_Estratto del documento_:
----
Le più grandi riserve di petrolio del pianeta. La più grande sfida politica all’ordinamento economico dominante. La più grande frattura tra gli imperi in attività (gli Stati Uniti declinanti, la Cina emergente, ciò in cui la Russia si è trasformata). La preda è là e si chiama Venezuela, la sua economia in ginocchio, la sua società spaccata in due, la sua politica incapace di sottrarsi alla corsa verso il baratro, mentre in resto del mondo si divide in sfere di influenza. Bentornati nella Guerra fredda.
La crisi del Venezuela è esplosa il 23 gennaio scorso, quando il semi-sconosciuto presidente del parlamento Juan Guaidó si è proclamato presidente ad interim durante l’ennesima manifestazione anti-governativa. Ma dietro quel giorno che ha acceso la miccia ci sono anni di conflitti politici, economici e sociali, tutti permeati da ciò che rende la lettura dello scontro un affare inestricabile: l’ingerenza degli Stati uniti. Le incredibili pressioni a cui Washington ha sottoposto la “rivoluzione bolivariana” inquinano ogni giudizio su torti e ragioni. Se non su un punto: quella del Venezuela è la storia di un aggressore e di un aggredito.
----
_Obiettivo del compito_:
Secondo il brano sul Venezuela, chi si è proclamato presidente ad interim il 23 gennaio? Per rispondere, attieniti esclusivamente al brano sul Venezuela.

_Materiale raccolto_:
----
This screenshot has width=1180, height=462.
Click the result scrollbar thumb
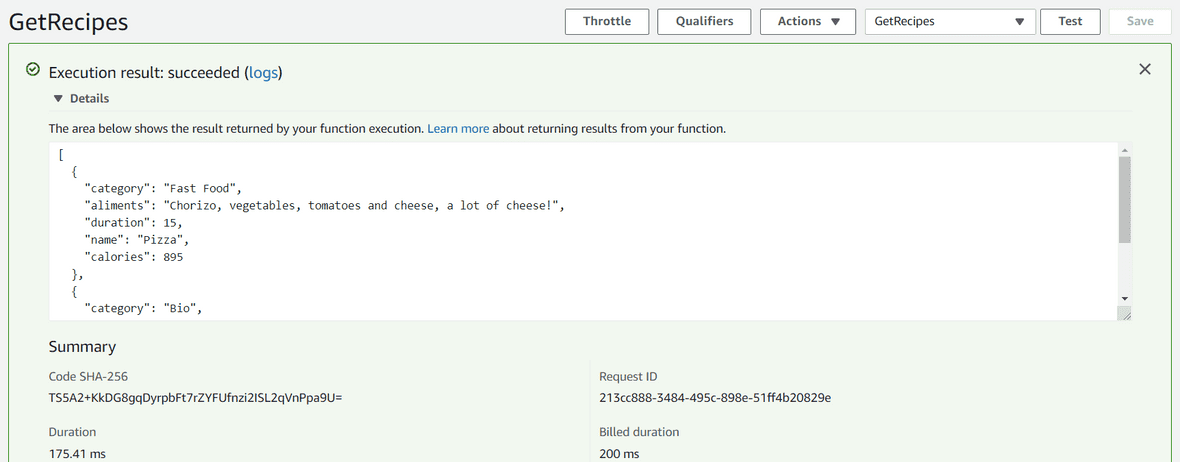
----
_Risposta completa_:
Juan Guaidó, presidente del parlamento.